In the 1960s performance was seen as fundamentally different from the sort of art that could be collected or shown within mainstream art museums. It was live, and its ephemerality challenged entrenched notions of art based on artistic skill, medium specificity and market value. But today performance has come to be seen as a set of strategies available to contemporary artists, one that is not inherently different from other art forms and not at all beyond the bounds of what a museum can and should present to its publics. Performance - as both live actions and repeated, captured and collected iterations - has become a major acquisition and display priority for Tate and other galleries in recent years.
To map and investigate this shift in the place of performance in relation to art museums Tate launched in 2014 a two-year major research project in partnership with the University of Exeter. Funded by the Arts and Humanities Research Council, the project set out to trace the evolving nature of performance practices as seen through Tate's own history.
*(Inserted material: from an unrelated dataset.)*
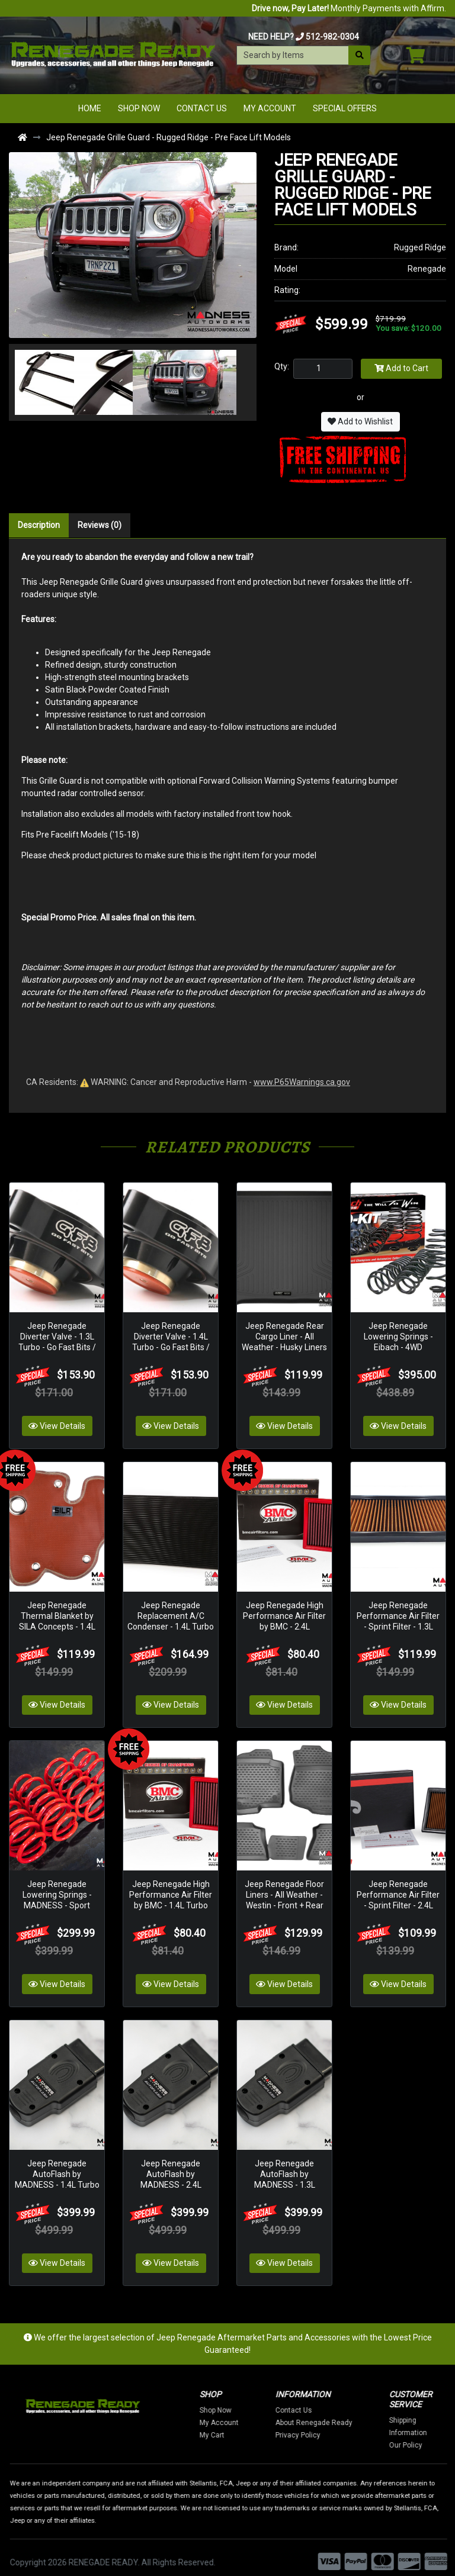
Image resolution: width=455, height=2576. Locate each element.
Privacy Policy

Now published on Tate's website, Performance at Tate: Into the Space of Art is a multi-layered exploration of the place of performance art and performativity in the museum. The lead essay by Jonah Westerman argues against seeing performance as a medium or genre and urges that it should be understood instead as an interrelated set of questions about how art relates to its audiences and the wider social world. The publication also provides detailed case studies of individual art works and events, together with an interactive timeline. Bringing together previously little known audio, films and videos, photographs, and museum documents drawn from Tate's Archive, the project reveals the richness and depth of the gallery's engagement with performance from the 1960s to today, offering new insights into the museum's role in framing and interpreting performance.
Performance at Tate: Into the Space of Art is one of an ongoing series of major online research publications that aim to throw fresh light onto the art and artists represented in Tate's collection.